His response was dismissive – he felt that in the US, the strength of the vested interests promoting industrial agriculture were so great that it would be highly unlikely for governments to intervene any time soon. Instead, he suggested that the power of the market and informed citizens acting in their role of consumers was a much stronger driver in increasing the scale of adoption of regenerative farming systems. He did qualify this statement, suggesting that the number of citizens who would be willing to pay significant premiums for better food was limited. This led me to ask the crunch question (as I saw it) ‘Would he agree that unless regenerative farming practices are taken to scale in the not too distant future, we will be likely to end up with an unliveable planet?’, to which his answer was ‘yes’.
On the face of it, this seems quite a depressing ending to a 90-minute discussion (which will be posted on the SFT website in two halves), but the overall impact was the opposite – I was inspired! Somehow just knowing of the existence of farmers like Will Harris makes me feel more cheerful.

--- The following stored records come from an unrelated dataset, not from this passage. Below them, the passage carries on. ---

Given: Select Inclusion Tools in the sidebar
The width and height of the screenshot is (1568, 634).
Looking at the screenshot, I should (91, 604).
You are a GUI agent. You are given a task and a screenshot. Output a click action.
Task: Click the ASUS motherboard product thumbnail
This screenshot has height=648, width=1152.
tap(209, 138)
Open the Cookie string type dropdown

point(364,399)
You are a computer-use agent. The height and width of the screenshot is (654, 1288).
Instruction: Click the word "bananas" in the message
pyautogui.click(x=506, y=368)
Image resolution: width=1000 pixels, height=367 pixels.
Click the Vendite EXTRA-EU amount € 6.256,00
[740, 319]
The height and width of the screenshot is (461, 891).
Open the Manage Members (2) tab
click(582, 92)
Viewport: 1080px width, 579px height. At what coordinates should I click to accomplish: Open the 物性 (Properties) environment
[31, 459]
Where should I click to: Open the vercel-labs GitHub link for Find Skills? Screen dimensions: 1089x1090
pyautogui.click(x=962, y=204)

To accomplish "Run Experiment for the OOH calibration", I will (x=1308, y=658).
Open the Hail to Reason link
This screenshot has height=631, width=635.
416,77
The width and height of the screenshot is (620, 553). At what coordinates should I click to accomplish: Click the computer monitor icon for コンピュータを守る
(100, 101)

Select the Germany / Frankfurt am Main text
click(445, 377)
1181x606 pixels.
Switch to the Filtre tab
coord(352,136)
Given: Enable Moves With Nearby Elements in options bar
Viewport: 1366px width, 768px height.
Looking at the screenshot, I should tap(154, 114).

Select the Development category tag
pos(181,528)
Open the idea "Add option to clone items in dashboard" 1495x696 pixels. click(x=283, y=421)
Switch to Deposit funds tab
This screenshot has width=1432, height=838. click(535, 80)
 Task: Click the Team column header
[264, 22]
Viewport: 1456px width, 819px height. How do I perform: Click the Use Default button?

As with the external world, nothing stays the same at Holden Farm Dairy either! Although it’s too early to say with certainty, our decision to shift away from twice to once a day milking seems to have gone down well with the cows. They appear to be calmer and definitely not unduly upset about missing a milking, although for the first couple of afternoons they were clearly a little confused. Our new timetable is that we milk at 5.30am, after which they lie down for a bit or eat a bit of silage before going out to grass for the rest of the day. They’re still in at night, from about 6pm until after morning milking.
Yield has declined by about 25%, but both butterfat and protein levels are up, not enough to compensate for the reduction in yield, of course, but this is nevertheless significant. Plus we save the labour, electricity and wear and tear costs of two milkings a day.
Overall, it feels very different to know that once the morning milking is over, there’s not another one looming, and it gives much more time either to attend to other jobs on the farm or even – chance would be a fine thing right now – relax and enjoy the incredible beauty of our farm in the springtime.
On the dairy front, the government’s new requirement for workers to obey the 2 metre rule, has forced us to give up cheesemaking, at least for the time being, which means that we’ve now had to furlough three out of four members of the cheesemaking team. Orders are still way down, although there are just the smallest indicators that our online and direct sales business will at least partly compensate for some of the trade that we’ve lost.
On the land, we’ve drilled our oats and peas (see our Instagram, ‘Hafod Cheese’ for filmed evidence) and we are currently laying around a quarter of a mile of hard tracks, which will extend the dairy herd’s access to grazing pastures during the season. The material for these tracks is a shaley rock which we are lucky enough to be able to harvest from our hill, since that is the underlying rock.
The remarkable thing about farming in this coronavirus climate is that neither nature nor our animals have the faintest clue that anything is amiss, in fact rather the reverse – the quietness of the skies above our West Wales hill (which are normally ribboned with air trails from trans-Atlantic flights), the abundance of bird song, the resilience of great nature and the complete harmony of it all is a daily revelation, at least when my quality of attention is good enough to take it all in.